Serge Murphy, Le songe végétal, 2005.
photo : © Richard-Max Tremblay / SODRAC (2011)

Yet the constrained, linear format also reads as a linear progression, drawing out questions about how time is represented in space. Walking along the walls, we might imagine a temporal progression between assemblages; they seem to represent a progression of days (as if each unit stood in for a day) in a direct equation of the artist’s labour with represented time. Yet within each individual unit, a cacophony of temporality spills forth. Cuttings, stackings, and coatings fold time, inflecting the time of looking with the imagined, reconstructed time of the objects’ making. The tension between the linear representation of time and this other, more unwieldy sense of temporality recalls Henri Bergson’s early twentieth-century writings on duration. Whereas, Bergson argued, we are accustomed to measuring time in regular units, these are only abstractions placed overtop our experience of duration: the completely heterogeneous, and completely singular, experience of the rhythmic flux and flow of qualities. To quantify time was to misrepresent it, falsely lending it the illusion of regularity: a regularity that undoes the richness, the unpredictability, the thickness of duration.7 7 -  See Henri Bergson, Time and Free Will (London: Elibron Classics, 2005). Murphy’s work suspends us between the representation of time as quantity, and its experience as rhythmic, multifaceted, and durational. In so doing, it challenges us to consider the historical and cultural specificity of our understanding of time. Writing as he did, in the early twentieth century, Bergson’s work stood counter to Taylorism — the streamlined, scientific management of workers’ minute motions on the factory line, meant to maximize efficiency and profit. Murphy’s line of productions plays with expectations of regular outcomes and standardized units of time — yet his works undo these expectations with their lilting, exuberant irregularity.
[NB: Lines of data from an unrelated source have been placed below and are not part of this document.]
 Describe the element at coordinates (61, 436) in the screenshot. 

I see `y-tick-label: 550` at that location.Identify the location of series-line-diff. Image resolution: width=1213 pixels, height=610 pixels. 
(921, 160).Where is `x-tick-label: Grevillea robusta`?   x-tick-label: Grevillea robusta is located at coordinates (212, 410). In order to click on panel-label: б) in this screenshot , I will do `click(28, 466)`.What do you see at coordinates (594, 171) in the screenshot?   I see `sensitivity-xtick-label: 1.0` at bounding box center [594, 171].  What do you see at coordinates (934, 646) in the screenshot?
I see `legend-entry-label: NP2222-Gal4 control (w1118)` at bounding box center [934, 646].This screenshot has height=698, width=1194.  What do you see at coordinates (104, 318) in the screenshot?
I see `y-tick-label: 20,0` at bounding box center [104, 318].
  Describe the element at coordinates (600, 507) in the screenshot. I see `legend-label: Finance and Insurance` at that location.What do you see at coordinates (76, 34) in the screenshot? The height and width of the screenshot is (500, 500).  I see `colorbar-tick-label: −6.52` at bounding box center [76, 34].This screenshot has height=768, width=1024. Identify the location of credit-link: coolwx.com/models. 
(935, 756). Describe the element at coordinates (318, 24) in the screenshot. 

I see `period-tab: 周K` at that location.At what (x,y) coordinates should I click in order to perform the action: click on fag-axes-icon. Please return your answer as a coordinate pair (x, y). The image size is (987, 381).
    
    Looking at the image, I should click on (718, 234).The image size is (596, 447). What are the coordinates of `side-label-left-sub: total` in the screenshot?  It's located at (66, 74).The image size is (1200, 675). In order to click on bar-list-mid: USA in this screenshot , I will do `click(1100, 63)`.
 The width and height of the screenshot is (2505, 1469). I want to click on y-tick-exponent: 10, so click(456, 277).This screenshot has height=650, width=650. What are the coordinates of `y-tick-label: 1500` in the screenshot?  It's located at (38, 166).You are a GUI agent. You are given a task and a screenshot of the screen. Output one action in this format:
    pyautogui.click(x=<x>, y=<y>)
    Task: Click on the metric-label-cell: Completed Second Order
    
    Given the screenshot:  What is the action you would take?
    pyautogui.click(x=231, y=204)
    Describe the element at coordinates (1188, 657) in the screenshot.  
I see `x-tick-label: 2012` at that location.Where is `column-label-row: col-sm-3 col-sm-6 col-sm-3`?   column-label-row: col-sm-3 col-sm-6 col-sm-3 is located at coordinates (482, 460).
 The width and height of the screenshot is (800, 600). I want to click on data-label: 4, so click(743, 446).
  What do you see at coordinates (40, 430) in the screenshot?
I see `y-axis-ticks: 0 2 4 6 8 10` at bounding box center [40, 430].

Breaking down objects, Murphy refashions them as probes into the media in which the very experience of sculpture is suspended: production, architectural space, and time. Carrying strong stylistic ties to Modernity, his work intelligently challenges us to think about the pressing contemporaneity of the modern relationship between production and skill. It also acknowledges and challenges the rational, modern concepts of time and architectural space against which art — which espouses anti-rational production —  can become framed as art. Murphy stages the artist’s activity as un-designing, de-rationalizing the object, and in so doing, enunciating the space in which one presents oneself. Yet for all its reflexive panache, for all its anti-rationalism, this work is quite aware that the dichotomy between rational and anti-rational productions is also modern; it doesn’t solve this, but rather holds up the paradox, stretches it and smiles. These works sustain their serious inquiry with lightness, playfulness, and humour — the childlike exuberance of not quite knowing where one is or what to do, but being there, acting there anyway.